◆ Records ◆
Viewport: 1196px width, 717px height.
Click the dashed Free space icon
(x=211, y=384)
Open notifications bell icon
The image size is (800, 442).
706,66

◆ How to complete this task ◆
The reply is to be an exact copy of the listing.

◆ Expected answer ◆
Viewport: 1196px width, 717px height.
Click the dashed Free space icon
(x=211, y=384)
Open notifications bell icon
The image size is (800, 442).
706,66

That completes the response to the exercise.